Group therapy sessions in public facilities involve many more people compared to privately funded centers. The majority of counselors and therapists, though trained and experienced, may not possess graduate degrees. Thus, anyone requiring prescriptions for detoxification and medical or mental health conditions won’t receive the same level of care in public facilities compared to private rehabs. A large percentage of addicts require mental health treatment in addition to addiction problems. Unfortunately, the number of facilities offering dual diagnosis treatment remains limited in both the public and private sectors.

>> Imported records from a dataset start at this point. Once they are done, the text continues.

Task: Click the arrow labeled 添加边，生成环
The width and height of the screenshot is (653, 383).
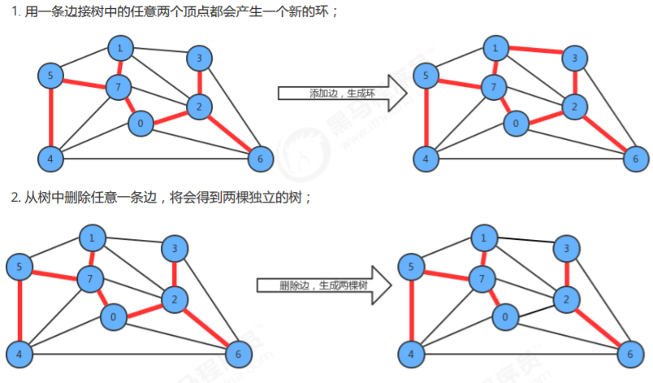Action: [x=342, y=93]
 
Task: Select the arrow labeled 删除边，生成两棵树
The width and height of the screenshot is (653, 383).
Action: [x=324, y=285]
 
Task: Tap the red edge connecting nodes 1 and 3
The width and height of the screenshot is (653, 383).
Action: [x=535, y=50]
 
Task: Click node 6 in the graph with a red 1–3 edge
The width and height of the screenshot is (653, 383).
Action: [x=635, y=159]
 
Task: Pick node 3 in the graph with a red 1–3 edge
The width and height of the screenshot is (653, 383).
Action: [x=575, y=58]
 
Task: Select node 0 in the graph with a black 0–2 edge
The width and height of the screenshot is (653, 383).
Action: [x=505, y=317]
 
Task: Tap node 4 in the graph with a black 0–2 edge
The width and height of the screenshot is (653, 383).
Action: [x=411, y=355]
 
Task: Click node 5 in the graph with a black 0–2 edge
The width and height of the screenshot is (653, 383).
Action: [x=411, y=267]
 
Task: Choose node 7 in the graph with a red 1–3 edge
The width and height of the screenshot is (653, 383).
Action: [x=494, y=87]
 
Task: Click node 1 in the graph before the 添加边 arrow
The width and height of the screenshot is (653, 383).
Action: [x=120, y=48]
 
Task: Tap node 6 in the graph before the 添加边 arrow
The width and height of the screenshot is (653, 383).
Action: [x=261, y=159]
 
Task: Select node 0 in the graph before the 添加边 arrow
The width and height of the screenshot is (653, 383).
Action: [x=141, y=123]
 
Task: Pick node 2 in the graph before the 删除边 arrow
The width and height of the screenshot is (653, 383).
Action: [x=175, y=299]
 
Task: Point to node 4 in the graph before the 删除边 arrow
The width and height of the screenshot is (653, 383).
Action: [x=19, y=355]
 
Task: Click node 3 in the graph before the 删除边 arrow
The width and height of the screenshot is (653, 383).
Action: [x=175, y=248]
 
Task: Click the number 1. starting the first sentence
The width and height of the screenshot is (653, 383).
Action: [x=15, y=11]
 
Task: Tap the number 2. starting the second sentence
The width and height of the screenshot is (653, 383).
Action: [x=15, y=197]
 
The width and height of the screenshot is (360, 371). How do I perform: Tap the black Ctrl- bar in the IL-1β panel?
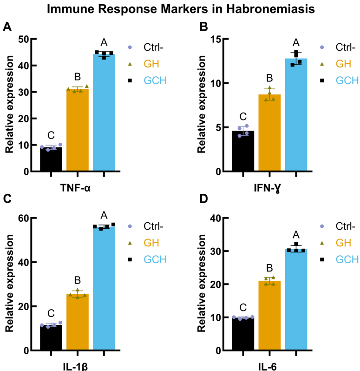[51, 338]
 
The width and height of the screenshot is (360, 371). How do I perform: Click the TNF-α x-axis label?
[78, 188]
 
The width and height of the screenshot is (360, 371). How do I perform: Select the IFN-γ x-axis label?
[269, 188]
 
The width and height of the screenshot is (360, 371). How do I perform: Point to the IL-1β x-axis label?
[78, 366]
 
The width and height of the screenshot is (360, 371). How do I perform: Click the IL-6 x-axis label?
[269, 366]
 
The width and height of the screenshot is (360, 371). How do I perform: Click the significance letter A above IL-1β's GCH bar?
[104, 215]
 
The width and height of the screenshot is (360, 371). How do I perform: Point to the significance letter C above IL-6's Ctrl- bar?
[243, 306]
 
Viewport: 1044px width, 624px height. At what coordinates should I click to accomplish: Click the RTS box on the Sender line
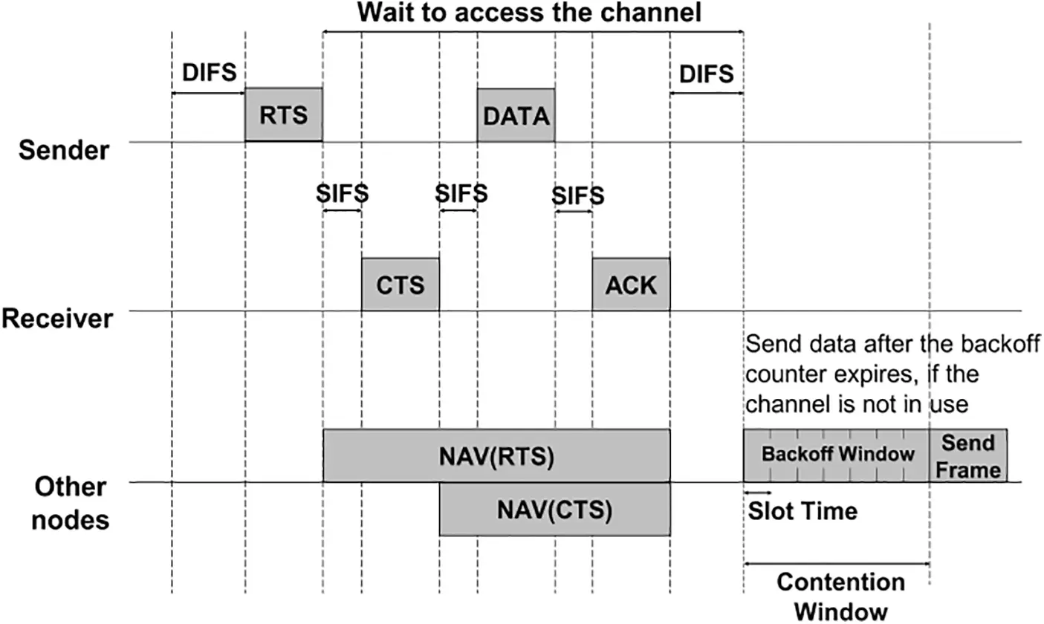283,114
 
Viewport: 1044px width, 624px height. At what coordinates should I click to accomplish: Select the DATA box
516,115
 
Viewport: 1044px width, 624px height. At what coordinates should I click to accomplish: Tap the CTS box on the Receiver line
400,284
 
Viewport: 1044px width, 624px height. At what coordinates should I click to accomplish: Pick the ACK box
631,284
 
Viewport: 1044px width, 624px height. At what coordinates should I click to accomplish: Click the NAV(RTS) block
496,455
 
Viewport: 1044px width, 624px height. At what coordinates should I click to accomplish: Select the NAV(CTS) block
554,510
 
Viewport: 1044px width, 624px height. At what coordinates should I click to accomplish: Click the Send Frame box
968,455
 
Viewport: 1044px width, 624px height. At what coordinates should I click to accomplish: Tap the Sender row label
64,150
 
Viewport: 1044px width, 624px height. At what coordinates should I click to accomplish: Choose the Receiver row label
57,319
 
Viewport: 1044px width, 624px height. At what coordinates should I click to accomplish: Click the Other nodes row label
71,503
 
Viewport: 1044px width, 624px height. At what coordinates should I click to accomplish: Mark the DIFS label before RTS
209,73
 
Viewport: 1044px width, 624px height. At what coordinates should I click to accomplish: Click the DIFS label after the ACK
706,74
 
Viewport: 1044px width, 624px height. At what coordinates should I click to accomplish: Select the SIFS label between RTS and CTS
342,193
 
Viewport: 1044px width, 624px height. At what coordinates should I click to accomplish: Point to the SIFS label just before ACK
577,196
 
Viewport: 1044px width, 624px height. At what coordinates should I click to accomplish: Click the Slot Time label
803,511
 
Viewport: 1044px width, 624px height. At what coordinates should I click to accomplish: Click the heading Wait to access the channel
529,13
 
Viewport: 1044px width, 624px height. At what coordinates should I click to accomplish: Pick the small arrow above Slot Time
758,493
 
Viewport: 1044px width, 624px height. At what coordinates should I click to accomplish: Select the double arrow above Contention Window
837,563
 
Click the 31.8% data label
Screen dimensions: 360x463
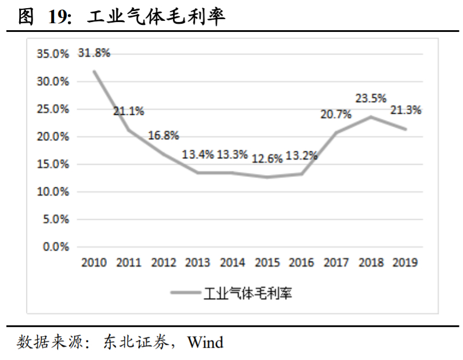tap(94, 53)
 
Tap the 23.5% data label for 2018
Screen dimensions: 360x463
tap(371, 99)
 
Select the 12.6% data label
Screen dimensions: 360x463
tap(267, 157)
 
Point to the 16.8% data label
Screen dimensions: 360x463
tap(163, 135)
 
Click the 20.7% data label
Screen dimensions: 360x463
tap(336, 114)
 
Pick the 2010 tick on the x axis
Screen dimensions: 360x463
tap(94, 263)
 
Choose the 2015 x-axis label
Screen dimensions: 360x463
tap(267, 263)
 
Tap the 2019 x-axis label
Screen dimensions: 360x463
tap(406, 263)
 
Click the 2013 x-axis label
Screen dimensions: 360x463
tap(198, 263)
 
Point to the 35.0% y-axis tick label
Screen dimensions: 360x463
tap(53, 54)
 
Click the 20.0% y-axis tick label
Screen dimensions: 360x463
tap(53, 137)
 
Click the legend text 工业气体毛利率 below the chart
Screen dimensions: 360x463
tap(247, 293)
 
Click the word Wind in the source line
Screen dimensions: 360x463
tap(205, 342)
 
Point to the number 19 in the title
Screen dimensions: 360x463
tap(59, 17)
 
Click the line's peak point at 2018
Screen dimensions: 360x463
tap(371, 117)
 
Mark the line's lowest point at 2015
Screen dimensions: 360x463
tap(267, 177)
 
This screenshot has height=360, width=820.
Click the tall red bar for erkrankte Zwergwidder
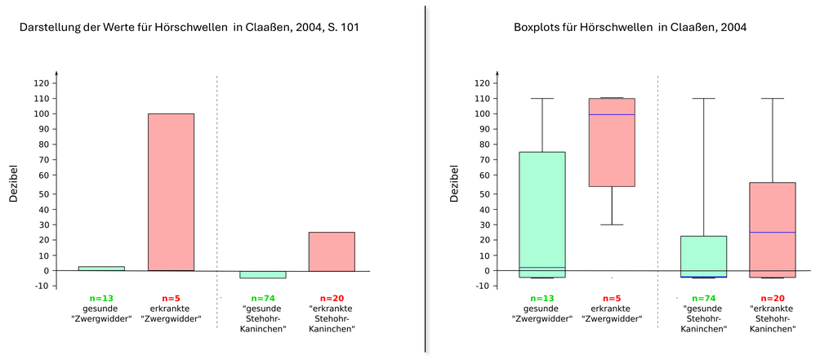point(171,192)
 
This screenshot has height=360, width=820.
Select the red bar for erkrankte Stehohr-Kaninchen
point(332,251)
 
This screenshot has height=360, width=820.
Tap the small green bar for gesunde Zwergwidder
point(101,268)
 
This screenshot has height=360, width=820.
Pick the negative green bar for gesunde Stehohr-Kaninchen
point(262,274)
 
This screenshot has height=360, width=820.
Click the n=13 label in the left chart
point(101,298)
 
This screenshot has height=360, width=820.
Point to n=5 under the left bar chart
point(170,298)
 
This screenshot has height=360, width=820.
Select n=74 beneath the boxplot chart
point(703,298)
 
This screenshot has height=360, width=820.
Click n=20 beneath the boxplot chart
point(772,298)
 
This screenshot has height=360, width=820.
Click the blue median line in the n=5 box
point(612,114)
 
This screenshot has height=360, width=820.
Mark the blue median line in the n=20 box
point(772,233)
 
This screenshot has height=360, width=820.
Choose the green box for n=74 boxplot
point(703,253)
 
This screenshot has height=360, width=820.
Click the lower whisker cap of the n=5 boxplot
point(612,224)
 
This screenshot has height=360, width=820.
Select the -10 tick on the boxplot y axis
point(479,286)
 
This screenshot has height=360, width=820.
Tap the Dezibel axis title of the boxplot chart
point(453,184)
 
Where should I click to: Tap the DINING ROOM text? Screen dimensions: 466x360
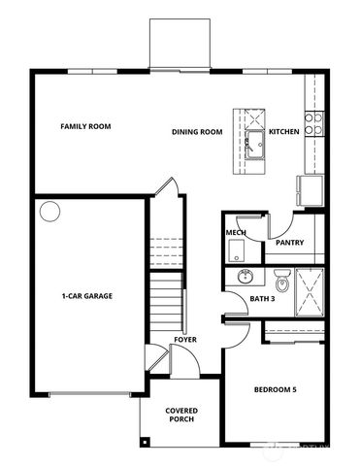pos(198,132)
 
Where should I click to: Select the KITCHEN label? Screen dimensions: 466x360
pos(283,132)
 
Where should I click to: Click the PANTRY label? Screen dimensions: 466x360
pos(290,243)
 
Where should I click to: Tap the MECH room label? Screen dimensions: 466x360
pos(235,233)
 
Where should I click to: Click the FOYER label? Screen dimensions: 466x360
pos(185,339)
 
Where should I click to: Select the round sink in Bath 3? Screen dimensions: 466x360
pos(245,276)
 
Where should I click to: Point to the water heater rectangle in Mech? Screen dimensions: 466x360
pos(236,251)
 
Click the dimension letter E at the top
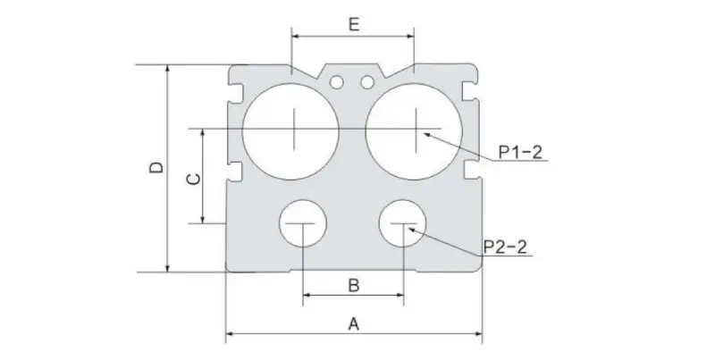[353, 24]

The budget limitations of state-operated centers often restricts the type of therapy provided. Many don’t offer family counseling, which is often a feature found in private treatment centers. The population in public rehabs also tends to consist of homeless individuals or those who were court-ordered to receive treatment. As such, the thought patterns motivating these people often involve staying off of the streets or out of jail. Someone paying for treatment at a private institution is more likely to take the work needed to get and stay sober more seriously.

Many individuals prefer to attend a private care facility, but don’t have monetary resources at their disposal. In this case, there are a few options. Both types of treatment centers offer scholarship programs that accept a designated number of clients at no cost. Admission office personnel typically have the details concerning this possibility. Certain health insurance companies and policies provide partial payment to rehab centers. However, the balance of the cost remains the responsibility of the client.

Starting the Road to Recovery

For many addicts, the first step on the road to recovery involves admitting that a problem exists. When faced with the overwhelming decision to seek treatment, some need time to mentally make the adjustment. Long-term recovery only succeeds when an addict makes a conscious decision to willingly enter into treatment and has the determination to do the work needed to stay sober.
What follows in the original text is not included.